Work instructions - Identify each line in the records below that contains the word "Click", and copy it.

Dataset -
[Start of Attachment]
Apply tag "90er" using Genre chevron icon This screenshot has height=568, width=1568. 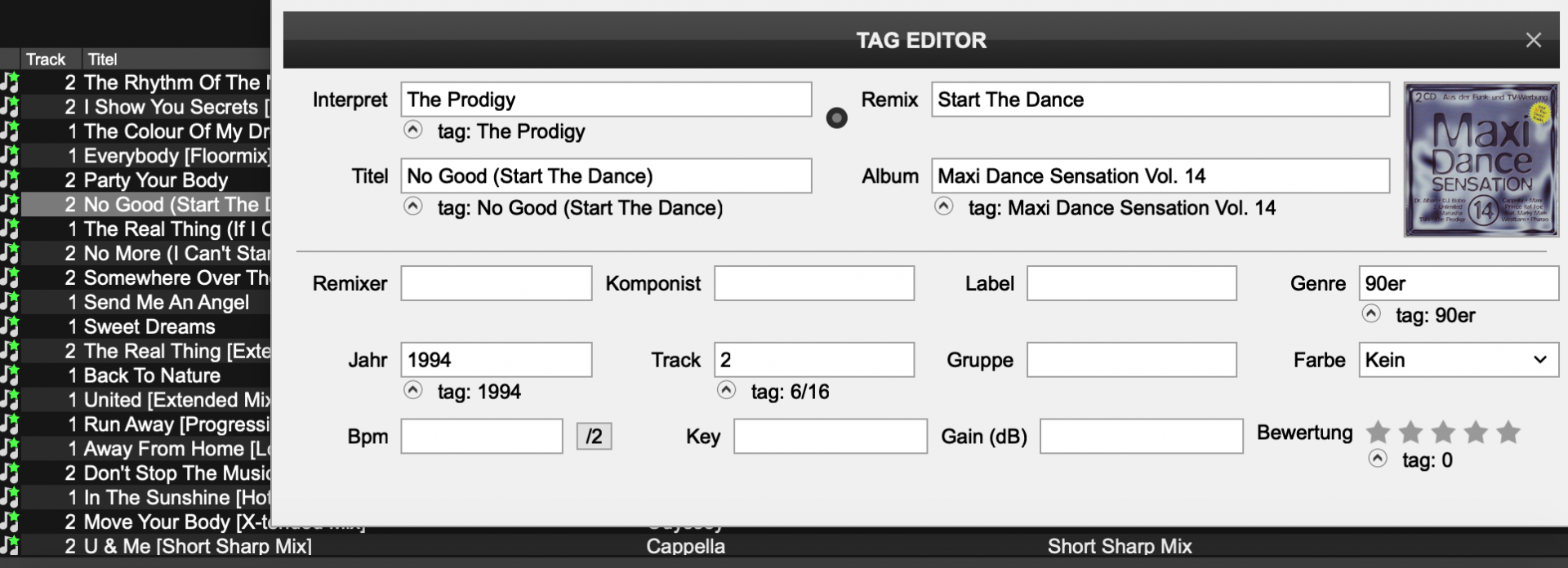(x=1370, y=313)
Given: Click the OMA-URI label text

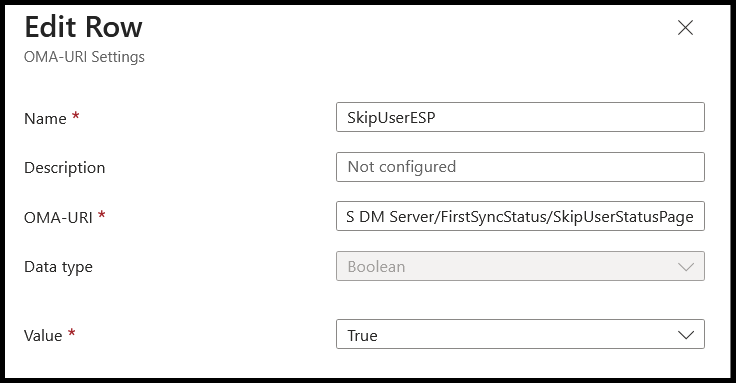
[End of Attachment]
[Start of Attachment]
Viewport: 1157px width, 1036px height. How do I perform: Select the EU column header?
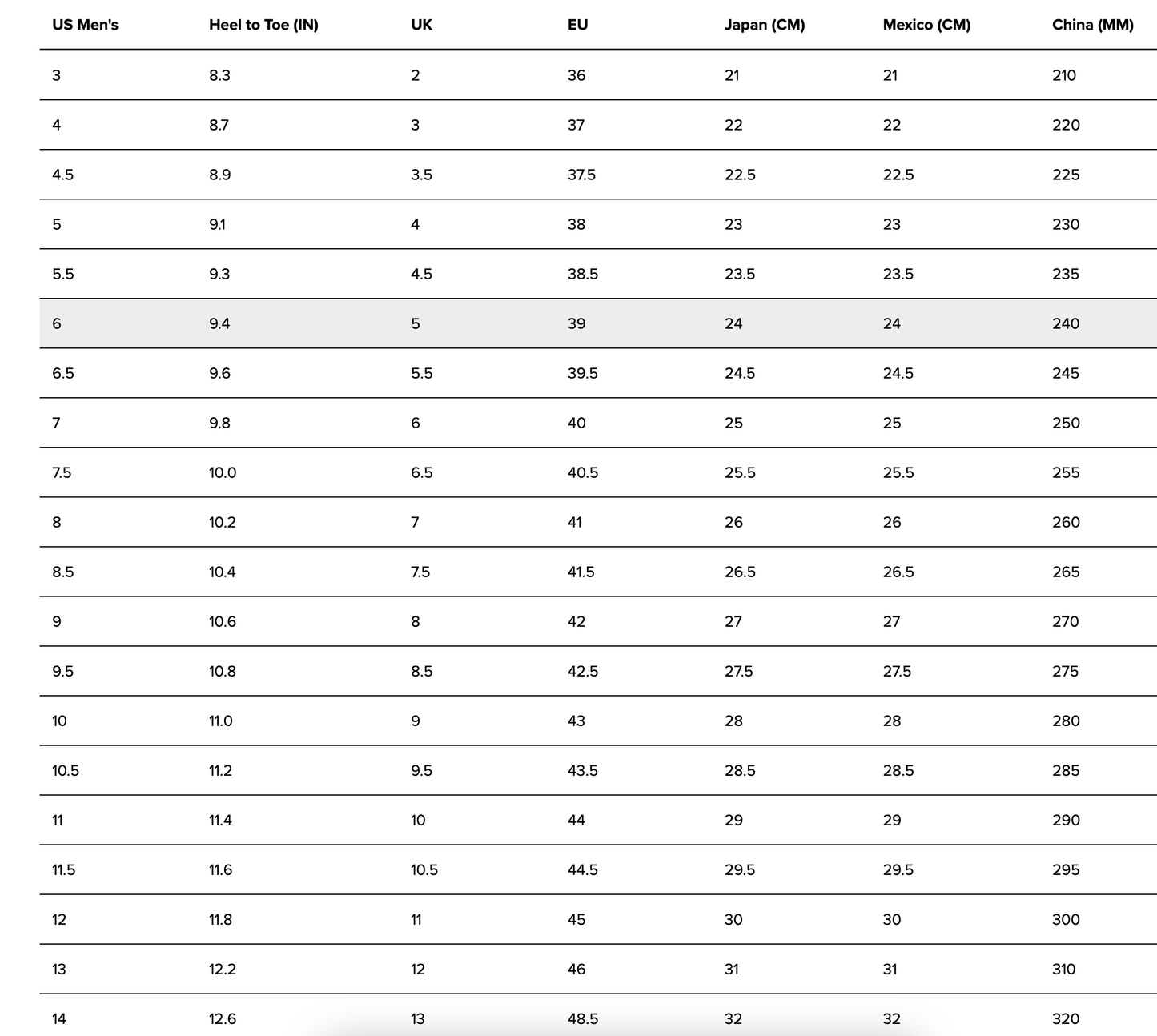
[End of Attachment]
[Start of Attachment]
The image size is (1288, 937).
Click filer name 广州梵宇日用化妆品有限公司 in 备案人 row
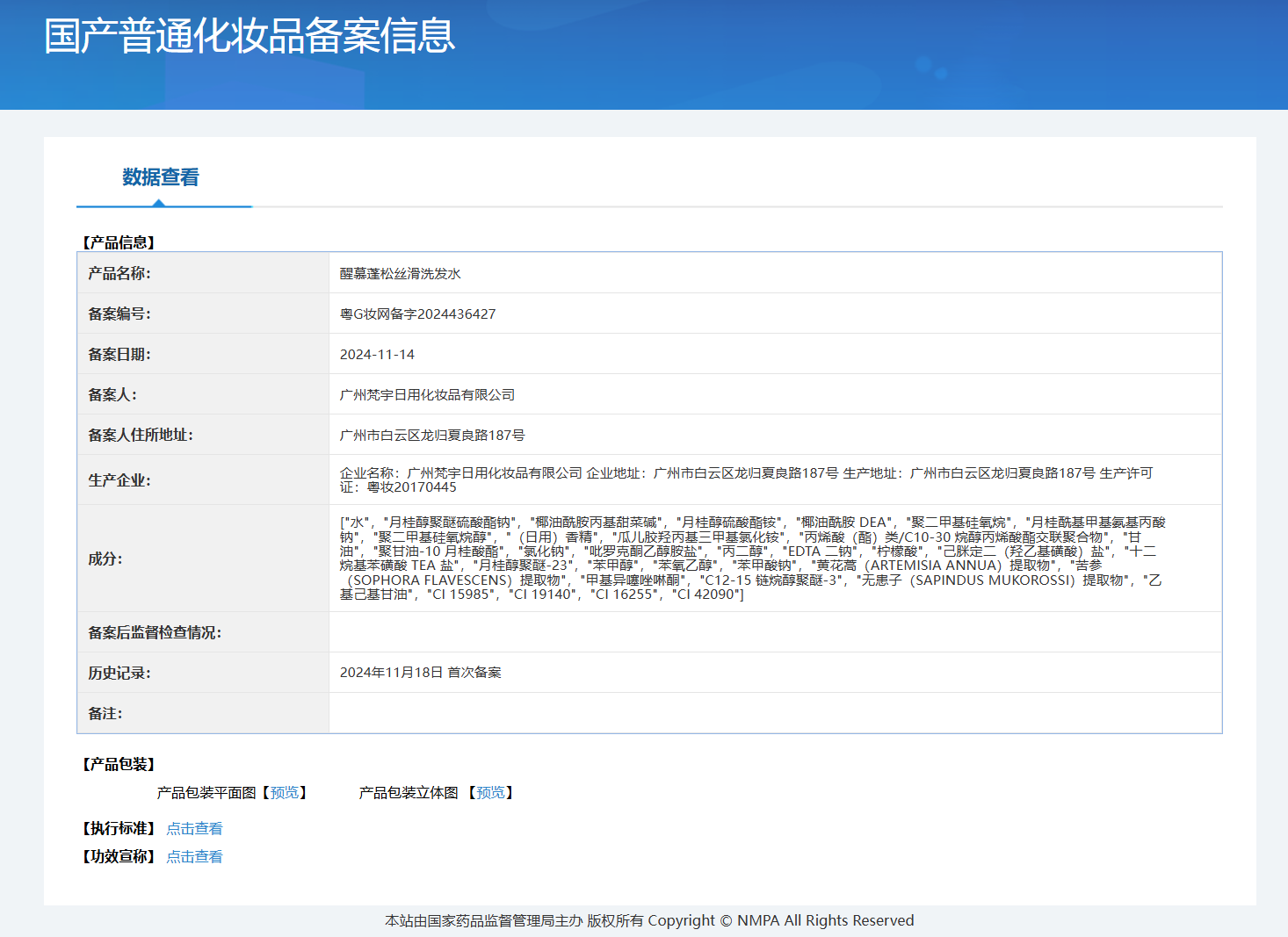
[End of Attachment]
Response area -
Given: Click the OMA-URI label text
Click filer name 广州梵宇日用化妆品有限公司 in 备案人 row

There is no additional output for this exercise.